I keep making posts with titles similar to this one, but then again, I keep finding new resources. There are a lot, including books (many of them freely available for download), videos, on-line courses, and so on.
- Invent Your Own Computer Games with Python looks like a very good book, and an extremely good value: it’s a free download, it’s in its second edition, and it’s also available as a print book for not too much. The “Invent With Python” Blog is a real blog, if not particularly high-bandwidth, it seems author Al Sweigart manages to post at least a couple of items each month, including “Code Comments”, which include source code with detailed comments. An overall excellent resource, specifically targeted to teaching/learning programming for kids (though it should work for anyone).
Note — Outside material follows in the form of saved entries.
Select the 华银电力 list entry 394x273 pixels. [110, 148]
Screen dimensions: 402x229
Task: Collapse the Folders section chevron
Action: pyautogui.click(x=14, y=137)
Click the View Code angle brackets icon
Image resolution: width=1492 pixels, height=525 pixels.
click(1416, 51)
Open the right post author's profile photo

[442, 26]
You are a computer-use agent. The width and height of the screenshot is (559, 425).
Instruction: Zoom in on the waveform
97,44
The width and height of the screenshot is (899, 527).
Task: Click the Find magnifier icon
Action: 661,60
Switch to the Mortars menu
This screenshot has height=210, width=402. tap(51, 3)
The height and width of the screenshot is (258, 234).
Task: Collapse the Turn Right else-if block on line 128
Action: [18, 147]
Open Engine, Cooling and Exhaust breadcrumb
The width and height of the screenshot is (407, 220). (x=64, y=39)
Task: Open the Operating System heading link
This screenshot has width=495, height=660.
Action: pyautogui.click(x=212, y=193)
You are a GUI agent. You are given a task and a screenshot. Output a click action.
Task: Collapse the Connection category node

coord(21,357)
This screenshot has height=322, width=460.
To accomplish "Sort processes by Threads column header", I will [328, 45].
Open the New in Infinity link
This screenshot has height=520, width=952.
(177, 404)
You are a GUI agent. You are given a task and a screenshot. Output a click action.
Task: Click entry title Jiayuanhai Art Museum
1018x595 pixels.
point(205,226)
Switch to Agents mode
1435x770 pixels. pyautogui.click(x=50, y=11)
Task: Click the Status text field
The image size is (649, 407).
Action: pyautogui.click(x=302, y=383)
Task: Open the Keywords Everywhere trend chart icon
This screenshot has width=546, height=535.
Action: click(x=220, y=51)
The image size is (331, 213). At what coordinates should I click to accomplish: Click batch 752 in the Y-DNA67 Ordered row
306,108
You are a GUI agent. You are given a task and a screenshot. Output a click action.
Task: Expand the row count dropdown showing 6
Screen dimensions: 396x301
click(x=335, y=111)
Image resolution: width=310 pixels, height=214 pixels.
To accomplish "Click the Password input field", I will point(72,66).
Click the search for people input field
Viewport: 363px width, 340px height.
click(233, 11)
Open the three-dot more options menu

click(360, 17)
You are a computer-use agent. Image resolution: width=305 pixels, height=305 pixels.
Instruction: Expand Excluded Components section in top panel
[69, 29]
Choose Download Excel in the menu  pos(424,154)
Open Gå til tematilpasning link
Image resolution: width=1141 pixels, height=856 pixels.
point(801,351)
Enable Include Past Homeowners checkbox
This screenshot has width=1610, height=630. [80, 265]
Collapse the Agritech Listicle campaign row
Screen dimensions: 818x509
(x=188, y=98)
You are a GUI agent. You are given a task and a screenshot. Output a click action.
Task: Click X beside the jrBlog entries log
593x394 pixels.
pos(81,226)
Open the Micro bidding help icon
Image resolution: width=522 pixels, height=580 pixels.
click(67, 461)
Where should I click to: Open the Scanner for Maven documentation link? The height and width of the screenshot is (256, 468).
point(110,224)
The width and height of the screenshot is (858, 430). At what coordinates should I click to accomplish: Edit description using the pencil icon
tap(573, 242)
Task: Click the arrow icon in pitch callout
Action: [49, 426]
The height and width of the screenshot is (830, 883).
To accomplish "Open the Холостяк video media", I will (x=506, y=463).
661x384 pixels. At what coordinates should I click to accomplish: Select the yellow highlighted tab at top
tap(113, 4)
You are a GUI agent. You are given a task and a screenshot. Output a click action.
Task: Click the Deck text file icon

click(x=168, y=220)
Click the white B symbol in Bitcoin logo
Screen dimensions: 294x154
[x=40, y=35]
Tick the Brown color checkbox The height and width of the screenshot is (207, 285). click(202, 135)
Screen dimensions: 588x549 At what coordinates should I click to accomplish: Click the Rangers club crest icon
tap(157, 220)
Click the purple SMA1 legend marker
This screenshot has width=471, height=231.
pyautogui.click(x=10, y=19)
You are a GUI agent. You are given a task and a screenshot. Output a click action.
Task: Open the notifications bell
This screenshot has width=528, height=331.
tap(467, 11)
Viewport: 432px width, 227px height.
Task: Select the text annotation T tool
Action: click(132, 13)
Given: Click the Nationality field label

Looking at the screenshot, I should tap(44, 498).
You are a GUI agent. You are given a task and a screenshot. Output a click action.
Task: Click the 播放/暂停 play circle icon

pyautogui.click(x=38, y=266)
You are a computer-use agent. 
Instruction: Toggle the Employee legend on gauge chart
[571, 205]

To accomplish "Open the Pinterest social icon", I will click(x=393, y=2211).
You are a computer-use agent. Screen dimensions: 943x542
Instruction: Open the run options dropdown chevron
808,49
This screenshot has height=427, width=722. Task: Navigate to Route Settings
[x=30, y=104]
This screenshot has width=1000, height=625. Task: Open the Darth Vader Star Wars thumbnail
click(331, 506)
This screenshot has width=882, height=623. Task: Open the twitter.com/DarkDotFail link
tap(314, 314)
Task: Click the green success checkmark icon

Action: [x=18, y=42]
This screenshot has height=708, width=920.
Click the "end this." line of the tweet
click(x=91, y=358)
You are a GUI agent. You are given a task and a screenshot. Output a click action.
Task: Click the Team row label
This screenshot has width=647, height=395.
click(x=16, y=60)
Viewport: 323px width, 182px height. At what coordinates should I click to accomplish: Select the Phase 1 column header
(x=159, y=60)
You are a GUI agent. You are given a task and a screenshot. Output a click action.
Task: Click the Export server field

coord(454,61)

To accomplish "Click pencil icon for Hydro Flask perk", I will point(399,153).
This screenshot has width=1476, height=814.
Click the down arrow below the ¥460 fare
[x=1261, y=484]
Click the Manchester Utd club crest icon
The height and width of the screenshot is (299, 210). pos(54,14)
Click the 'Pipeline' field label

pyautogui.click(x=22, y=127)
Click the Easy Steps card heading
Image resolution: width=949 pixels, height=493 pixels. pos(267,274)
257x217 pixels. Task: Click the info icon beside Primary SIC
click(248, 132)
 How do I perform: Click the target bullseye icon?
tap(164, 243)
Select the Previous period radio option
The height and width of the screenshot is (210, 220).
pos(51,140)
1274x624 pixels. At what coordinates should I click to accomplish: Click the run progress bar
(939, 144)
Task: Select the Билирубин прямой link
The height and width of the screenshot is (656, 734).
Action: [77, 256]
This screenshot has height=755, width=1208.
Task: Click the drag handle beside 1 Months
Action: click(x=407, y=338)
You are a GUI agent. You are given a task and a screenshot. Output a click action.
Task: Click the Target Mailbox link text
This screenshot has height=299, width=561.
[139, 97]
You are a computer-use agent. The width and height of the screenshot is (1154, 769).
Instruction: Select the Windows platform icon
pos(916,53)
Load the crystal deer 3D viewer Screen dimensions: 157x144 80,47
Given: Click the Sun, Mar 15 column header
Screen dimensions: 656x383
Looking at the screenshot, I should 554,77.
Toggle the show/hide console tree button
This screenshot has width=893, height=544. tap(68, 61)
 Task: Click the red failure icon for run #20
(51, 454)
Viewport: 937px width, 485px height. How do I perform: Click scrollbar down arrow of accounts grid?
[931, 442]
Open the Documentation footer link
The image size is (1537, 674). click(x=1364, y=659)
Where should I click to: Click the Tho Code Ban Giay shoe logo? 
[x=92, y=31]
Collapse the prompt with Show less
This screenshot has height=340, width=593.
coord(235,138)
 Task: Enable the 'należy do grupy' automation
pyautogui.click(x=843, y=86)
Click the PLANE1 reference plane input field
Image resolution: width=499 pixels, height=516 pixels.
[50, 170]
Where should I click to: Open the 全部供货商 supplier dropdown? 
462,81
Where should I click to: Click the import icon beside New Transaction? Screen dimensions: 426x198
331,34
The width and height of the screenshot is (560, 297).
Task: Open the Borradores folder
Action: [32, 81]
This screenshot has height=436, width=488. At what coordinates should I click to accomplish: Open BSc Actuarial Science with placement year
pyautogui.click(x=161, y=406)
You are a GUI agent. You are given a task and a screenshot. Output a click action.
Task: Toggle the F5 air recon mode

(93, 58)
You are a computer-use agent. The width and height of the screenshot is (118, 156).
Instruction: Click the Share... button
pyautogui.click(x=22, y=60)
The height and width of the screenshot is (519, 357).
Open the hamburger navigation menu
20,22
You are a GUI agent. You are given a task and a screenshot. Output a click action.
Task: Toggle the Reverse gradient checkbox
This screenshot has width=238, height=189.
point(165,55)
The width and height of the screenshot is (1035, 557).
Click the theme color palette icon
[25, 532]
- Hello World! Computer Programming for Kids and Other Beginners is another book aimed at kids and other beginners and with a focus on programming games. There’s a website, Computer Programming for Kids, and there are videos at Youtube starring Carter Sande, co-author of the book and son of the other co-author, Warren Sande. The blog isn’t updated as often as the “Invent with Python” blog, but there is a fairly robust authors’ forum at the publisher’s website.
- Computer science is not the same thing as programming, though programming is generally considered a requirement and/or a prerequisite for studying computer science. In any case, sometimes it can be easier to teach the foundations of computer science without actually using a computer. That’s how the Computer Science Unplugged project rolls, with about 20 exercises, a free-downloadable book (with 12 of the most popular exercises) and a selection of videos on their Youtube channel demonstrating the exercises in action.
- I’ve got to mention, again, the excellent Learn Python The Hard Way by Zed Shaw. I started working through it, and it’s great: the short chapters/exercises are just long enough to engage me for an hour or so at a time, though it’s possible to spend more time on each. Perhaps not quite as “friendly” for kids as the others listed here, it could be good enough to get an interested teen going. For those teens who are less interested, I don’t know if anything will work, but who knows.